_What you need to do_
An exact, complete copy of the data that follows is needed.

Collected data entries

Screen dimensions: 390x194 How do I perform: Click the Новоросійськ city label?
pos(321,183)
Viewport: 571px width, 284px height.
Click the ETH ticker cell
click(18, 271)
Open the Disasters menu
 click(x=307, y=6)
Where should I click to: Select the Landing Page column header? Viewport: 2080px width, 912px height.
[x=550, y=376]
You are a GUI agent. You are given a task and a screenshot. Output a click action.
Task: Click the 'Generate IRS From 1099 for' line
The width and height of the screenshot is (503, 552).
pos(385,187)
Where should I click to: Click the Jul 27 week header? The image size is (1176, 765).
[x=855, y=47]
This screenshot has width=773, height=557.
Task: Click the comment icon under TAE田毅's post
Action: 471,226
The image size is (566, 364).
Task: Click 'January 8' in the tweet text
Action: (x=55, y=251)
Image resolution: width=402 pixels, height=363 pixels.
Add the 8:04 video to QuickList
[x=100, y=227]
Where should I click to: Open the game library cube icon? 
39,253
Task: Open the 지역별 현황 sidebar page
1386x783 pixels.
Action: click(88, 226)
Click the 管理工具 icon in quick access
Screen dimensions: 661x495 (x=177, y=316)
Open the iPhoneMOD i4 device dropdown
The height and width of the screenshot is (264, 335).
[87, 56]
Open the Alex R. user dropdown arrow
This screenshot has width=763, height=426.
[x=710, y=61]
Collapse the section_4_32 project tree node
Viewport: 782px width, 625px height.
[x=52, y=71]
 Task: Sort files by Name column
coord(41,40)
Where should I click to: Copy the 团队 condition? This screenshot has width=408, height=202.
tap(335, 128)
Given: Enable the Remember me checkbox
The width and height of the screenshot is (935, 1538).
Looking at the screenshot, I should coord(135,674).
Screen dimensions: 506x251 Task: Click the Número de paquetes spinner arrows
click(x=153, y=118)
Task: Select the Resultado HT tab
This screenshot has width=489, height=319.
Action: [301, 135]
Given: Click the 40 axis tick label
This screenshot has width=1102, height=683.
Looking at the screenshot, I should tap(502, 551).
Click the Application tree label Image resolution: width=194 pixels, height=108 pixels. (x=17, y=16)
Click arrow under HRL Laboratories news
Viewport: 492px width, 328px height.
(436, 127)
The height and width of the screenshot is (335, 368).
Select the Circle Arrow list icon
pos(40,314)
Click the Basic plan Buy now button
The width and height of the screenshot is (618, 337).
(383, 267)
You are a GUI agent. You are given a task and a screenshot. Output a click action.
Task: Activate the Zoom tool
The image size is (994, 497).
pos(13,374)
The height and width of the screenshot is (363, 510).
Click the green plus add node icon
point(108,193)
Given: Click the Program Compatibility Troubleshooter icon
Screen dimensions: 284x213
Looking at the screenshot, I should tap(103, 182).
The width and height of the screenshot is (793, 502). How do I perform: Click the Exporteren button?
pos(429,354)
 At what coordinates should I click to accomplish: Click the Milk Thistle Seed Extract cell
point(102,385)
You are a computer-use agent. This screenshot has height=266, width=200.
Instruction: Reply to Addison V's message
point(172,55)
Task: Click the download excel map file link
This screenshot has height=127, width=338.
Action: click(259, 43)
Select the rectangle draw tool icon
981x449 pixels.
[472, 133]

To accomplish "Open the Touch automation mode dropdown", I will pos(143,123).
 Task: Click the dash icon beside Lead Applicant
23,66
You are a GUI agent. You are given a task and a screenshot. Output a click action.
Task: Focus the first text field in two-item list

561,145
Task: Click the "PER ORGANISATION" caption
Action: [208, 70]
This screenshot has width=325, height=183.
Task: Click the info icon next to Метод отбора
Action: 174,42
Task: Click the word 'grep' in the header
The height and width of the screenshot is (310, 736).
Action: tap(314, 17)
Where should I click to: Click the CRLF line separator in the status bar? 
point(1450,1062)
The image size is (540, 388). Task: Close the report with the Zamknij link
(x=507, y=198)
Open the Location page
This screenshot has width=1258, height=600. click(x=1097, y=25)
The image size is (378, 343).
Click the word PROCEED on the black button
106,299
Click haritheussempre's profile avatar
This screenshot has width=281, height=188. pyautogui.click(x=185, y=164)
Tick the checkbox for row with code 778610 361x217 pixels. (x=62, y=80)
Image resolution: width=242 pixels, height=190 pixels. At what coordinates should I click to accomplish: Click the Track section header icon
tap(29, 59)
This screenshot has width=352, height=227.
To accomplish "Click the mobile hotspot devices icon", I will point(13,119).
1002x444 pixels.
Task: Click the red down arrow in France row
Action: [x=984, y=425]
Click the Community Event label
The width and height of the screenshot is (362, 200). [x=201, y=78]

_Answer below_
Screen dimensions: 390x194 How do I perform: Click the Новоросійськ city label?
pos(321,183)
Viewport: 571px width, 284px height.
Click the ETH ticker cell
click(18, 271)
Open the Disasters menu
 click(x=307, y=6)
Where should I click to: Select the Landing Page column header? Viewport: 2080px width, 912px height.
[x=550, y=376]
You are a GUI agent. You are given a task and a screenshot. Output a click action.
Task: Click the 'Generate IRS From 1099 for' line
The width and height of the screenshot is (503, 552).
pos(385,187)
Where should I click to: Click the Jul 27 week header? The image size is (1176, 765).
[x=855, y=47]
This screenshot has width=773, height=557.
Task: Click the comment icon under TAE田毅's post
Action: 471,226
The image size is (566, 364).
Task: Click 'January 8' in the tweet text
Action: (x=55, y=251)
Image resolution: width=402 pixels, height=363 pixels.
Add the 8:04 video to QuickList
[x=100, y=227]
Where should I click to: Open the game library cube icon? 
39,253
Task: Open the 지역별 현황 sidebar page
1386x783 pixels.
Action: click(88, 226)
Click the 管理工具 icon in quick access
Screen dimensions: 661x495 (x=177, y=316)
Open the iPhoneMOD i4 device dropdown
The height and width of the screenshot is (264, 335).
[87, 56]
Open the Alex R. user dropdown arrow
This screenshot has width=763, height=426.
[x=710, y=61]
Collapse the section_4_32 project tree node
Viewport: 782px width, 625px height.
[x=52, y=71]
 Task: Sort files by Name column
coord(41,40)
Where should I click to: Copy the 团队 condition? This screenshot has width=408, height=202.
tap(335, 128)
Given: Enable the Remember me checkbox
The width and height of the screenshot is (935, 1538).
Looking at the screenshot, I should coord(135,674).
Screen dimensions: 506x251 Task: Click the Número de paquetes spinner arrows
click(x=153, y=118)
Task: Select the Resultado HT tab
This screenshot has width=489, height=319.
Action: [301, 135]
Given: Click the 40 axis tick label
This screenshot has width=1102, height=683.
Looking at the screenshot, I should tap(502, 551).
Click the Application tree label Image resolution: width=194 pixels, height=108 pixels. (x=17, y=16)
Click arrow under HRL Laboratories news
Viewport: 492px width, 328px height.
(436, 127)
The height and width of the screenshot is (335, 368).
Select the Circle Arrow list icon
pos(40,314)
Click the Basic plan Buy now button
The width and height of the screenshot is (618, 337).
(383, 267)
You are a GUI agent. You are given a task and a screenshot. Output a click action.
Task: Activate the Zoom tool
The image size is (994, 497).
pos(13,374)
The height and width of the screenshot is (363, 510).
Click the green plus add node icon
point(108,193)
Given: Click the Program Compatibility Troubleshooter icon
Screen dimensions: 284x213
Looking at the screenshot, I should tap(103, 182).
The width and height of the screenshot is (793, 502). How do I perform: Click the Exporteren button?
pos(429,354)
 At what coordinates should I click to accomplish: Click the Milk Thistle Seed Extract cell
point(102,385)
You are a computer-use agent. This screenshot has height=266, width=200.
Instruction: Reply to Addison V's message
point(172,55)
Task: Click the download excel map file link
This screenshot has height=127, width=338.
Action: click(259, 43)
Select the rectangle draw tool icon
981x449 pixels.
[472, 133]

To accomplish "Open the Touch automation mode dropdown", I will pos(143,123).
 Task: Click the dash icon beside Lead Applicant
23,66
You are a GUI agent. You are given a task and a screenshot. Output a click action.
Task: Focus the first text field in two-item list

561,145
Task: Click the "PER ORGANISATION" caption
Action: [208, 70]
This screenshot has width=325, height=183.
Task: Click the info icon next to Метод отбора
Action: 174,42
Task: Click the word 'grep' in the header
The height and width of the screenshot is (310, 736).
Action: tap(314, 17)
Where should I click to: Click the CRLF line separator in the status bar? 
point(1450,1062)
The image size is (540, 388). Task: Close the report with the Zamknij link
(x=507, y=198)
Open the Location page
This screenshot has width=1258, height=600. click(x=1097, y=25)
The image size is (378, 343).
Click the word PROCEED on the black button
106,299
Click haritheussempre's profile avatar
This screenshot has width=281, height=188. pyautogui.click(x=185, y=164)
Tick the checkbox for row with code 778610 361x217 pixels. (x=62, y=80)
Image resolution: width=242 pixels, height=190 pixels. At what coordinates should I click to accomplish: Click the Track section header icon
tap(29, 59)
This screenshot has width=352, height=227.
To accomplish "Click the mobile hotspot devices icon", I will point(13,119).
1002x444 pixels.
Task: Click the red down arrow in France row
Action: [x=984, y=425]
Click the Community Event label
The width and height of the screenshot is (362, 200). [x=201, y=78]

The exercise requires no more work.